Pulling giant pandas back from the brink of extinction has been time- and cost-intensive, so much so that even some conservationists question whether the cost outweighs the benefits. But a new study published in Current Biology puts those concerns to rest. It finds that protecting pandas’ habitats helps other species survive, boosts soil fertility, and pays off economically. Mother Jones has the story:
Believe it or not, there’s a battle happening among conservationists over the Giant Panda. Though an undoubtedly iconic species for environmentalists—and the highly recognizable symbol of the World Wildlife Fund for half a century—some argue that all the dollars funneling into panda conservation are, simply put, not worth it. With fewer than 2,000 pandas left in the wild, some experts have called for the panda to be left to die out, while others have argued that preserving the species, and its image, will help fuel conservation efforts across the board.

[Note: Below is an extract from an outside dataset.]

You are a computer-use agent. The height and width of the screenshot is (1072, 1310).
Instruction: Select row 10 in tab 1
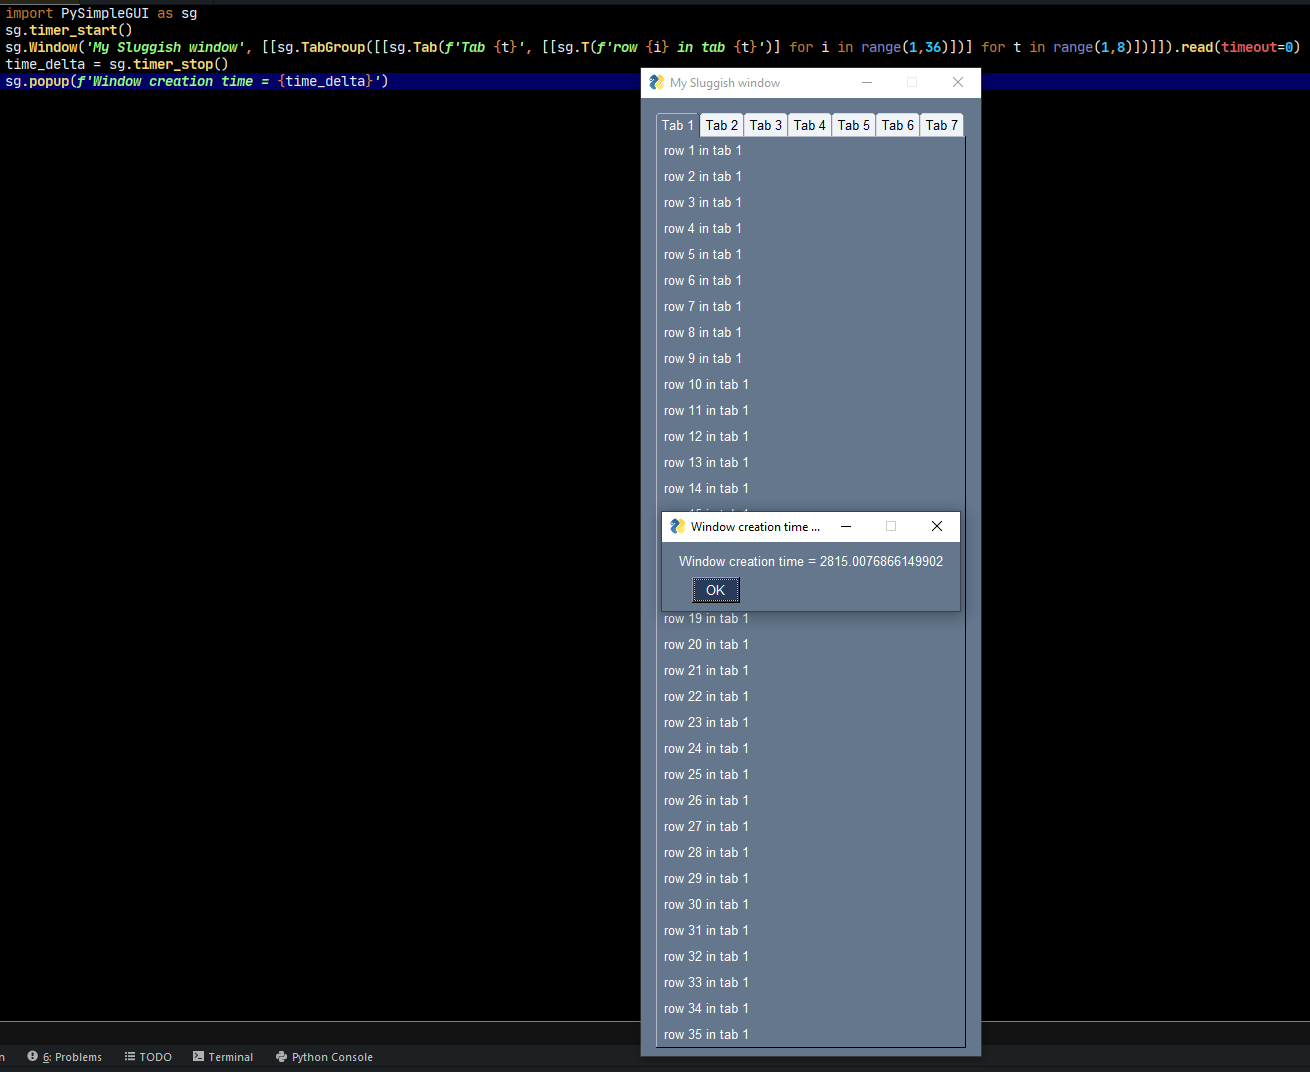pyautogui.click(x=706, y=384)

Now, a new study led by a group of Chinese researchers proves the haters wrong. Panda conservation has huge benefits, the group found, beyond just saving pandas themselves. Their research was published Thursday in the journal Current Biology.
Conservationists, take note: This research proves that saving one species can set off a positive chain reaction for both the local ecosystem and the economy. If we rally around endangered Western species, like the Lange’s metalmark butterfly or the San Joaquin kit fox, it could revitalize the whole region.